:: Dataset extract

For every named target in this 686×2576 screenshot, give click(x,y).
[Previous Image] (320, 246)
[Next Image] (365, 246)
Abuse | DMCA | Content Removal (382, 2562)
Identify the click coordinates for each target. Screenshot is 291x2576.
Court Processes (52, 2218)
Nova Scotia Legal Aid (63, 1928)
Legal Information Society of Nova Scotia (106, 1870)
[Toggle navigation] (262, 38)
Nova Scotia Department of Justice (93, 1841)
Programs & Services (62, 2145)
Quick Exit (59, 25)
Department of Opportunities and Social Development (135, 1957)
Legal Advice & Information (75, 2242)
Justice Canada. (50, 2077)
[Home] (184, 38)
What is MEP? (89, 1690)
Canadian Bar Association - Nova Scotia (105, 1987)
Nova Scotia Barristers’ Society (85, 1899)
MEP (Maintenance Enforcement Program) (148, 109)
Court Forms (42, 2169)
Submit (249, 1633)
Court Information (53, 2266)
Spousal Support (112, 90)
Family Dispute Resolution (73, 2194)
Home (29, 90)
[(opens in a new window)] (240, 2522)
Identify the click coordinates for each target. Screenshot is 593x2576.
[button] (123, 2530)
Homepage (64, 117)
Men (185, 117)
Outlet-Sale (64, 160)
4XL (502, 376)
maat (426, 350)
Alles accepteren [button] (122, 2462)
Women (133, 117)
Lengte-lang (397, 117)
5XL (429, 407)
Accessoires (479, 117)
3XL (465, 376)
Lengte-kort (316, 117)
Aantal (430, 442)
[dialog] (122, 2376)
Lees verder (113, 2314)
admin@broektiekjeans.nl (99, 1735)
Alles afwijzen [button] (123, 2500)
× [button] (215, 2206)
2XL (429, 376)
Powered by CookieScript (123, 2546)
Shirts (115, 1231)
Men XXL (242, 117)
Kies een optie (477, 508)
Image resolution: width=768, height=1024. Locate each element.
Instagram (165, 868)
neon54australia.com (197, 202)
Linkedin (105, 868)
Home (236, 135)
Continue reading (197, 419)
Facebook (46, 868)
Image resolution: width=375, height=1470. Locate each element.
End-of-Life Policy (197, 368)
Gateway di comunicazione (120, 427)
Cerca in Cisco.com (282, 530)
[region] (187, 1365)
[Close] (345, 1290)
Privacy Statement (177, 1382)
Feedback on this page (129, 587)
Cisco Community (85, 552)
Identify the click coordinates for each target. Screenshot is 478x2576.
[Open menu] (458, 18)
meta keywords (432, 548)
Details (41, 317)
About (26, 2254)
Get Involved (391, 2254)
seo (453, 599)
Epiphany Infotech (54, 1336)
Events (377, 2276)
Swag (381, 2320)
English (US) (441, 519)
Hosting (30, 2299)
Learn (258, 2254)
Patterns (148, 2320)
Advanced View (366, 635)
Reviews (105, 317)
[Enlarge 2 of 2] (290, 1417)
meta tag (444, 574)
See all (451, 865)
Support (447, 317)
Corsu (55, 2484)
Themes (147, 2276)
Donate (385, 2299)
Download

::::

Your assignment
The answer is every entry, repeated word for word.

Answer for this exercise
For every named target in this 686×2576 screenshot, give click(x,y).
[Previous Image] (320, 246)
[Next Image] (365, 246)
Abuse | DMCA | Content Removal (382, 2562)
Identify the click coordinates for each target. Screenshot is 291x2576.
Court Processes (52, 2218)
Nova Scotia Legal Aid (63, 1928)
Legal Information Society of Nova Scotia (106, 1870)
[Toggle navigation] (262, 38)
Nova Scotia Department of Justice (93, 1841)
Programs & Services (62, 2145)
Quick Exit (59, 25)
Department of Opportunities and Social Development (135, 1957)
Legal Advice & Information (75, 2242)
Justice Canada. (50, 2077)
[Home] (184, 38)
What is MEP? (89, 1690)
Canadian Bar Association - Nova Scotia (105, 1987)
Nova Scotia Barristers’ Society (85, 1899)
MEP (Maintenance Enforcement Program) (148, 109)
Court Forms (42, 2169)
Submit (249, 1633)
Court Information (53, 2266)
Spousal Support (112, 90)
Family Dispute Resolution (73, 2194)
Home (29, 90)
[(opens in a new window)] (240, 2522)
Identify the click coordinates for each target. Screenshot is 593x2576.
[button] (123, 2530)
Homepage (64, 117)
Men (185, 117)
Outlet-Sale (64, 160)
4XL (502, 376)
maat (426, 350)
Alles accepteren [button] (122, 2462)
Women (133, 117)
Lengte-lang (397, 117)
5XL (429, 407)
Accessoires (479, 117)
3XL (465, 376)
Lengte-kort (316, 117)
Aantal (430, 442)
[dialog] (122, 2376)
Lees verder (113, 2314)
admin@broektiekjeans.nl (99, 1735)
Alles afwijzen [button] (123, 2500)
× [button] (215, 2206)
2XL (429, 376)
Powered by CookieScript (123, 2546)
Shirts (115, 1231)
Men XXL (242, 117)
Kies een optie (477, 508)
Image resolution: width=768, height=1024. Locate each element.
Instagram (165, 868)
neon54australia.com (197, 202)
Linkedin (105, 868)
Home (236, 135)
Continue reading (197, 419)
Facebook (46, 868)
Image resolution: width=375, height=1470. Locate each element.
End-of-Life Policy (197, 368)
Gateway di comunicazione (120, 427)
Cerca in Cisco.com (282, 530)
[region] (187, 1365)
[Close] (345, 1290)
Privacy Statement (177, 1382)
Feedback on this page (129, 587)
Cisco Community (85, 552)
Identify the click coordinates for each target. Screenshot is 478x2576.
[Open menu] (458, 18)
meta keywords (432, 548)
Details (41, 317)
About (26, 2254)
Get Involved (391, 2254)
seo (453, 599)
Epiphany Infotech (54, 1336)
Events (377, 2276)
Swag (381, 2320)
English (US) (441, 519)
Hosting (30, 2299)
Learn (258, 2254)
Patterns (148, 2320)
Advanced View (366, 635)
Reviews (105, 317)
[Enlarge 2 of 2] (290, 1417)
meta tag (444, 574)
See all (451, 865)
Support (447, 317)
Corsu (55, 2484)
Themes (147, 2276)
Donate (385, 2299)
Download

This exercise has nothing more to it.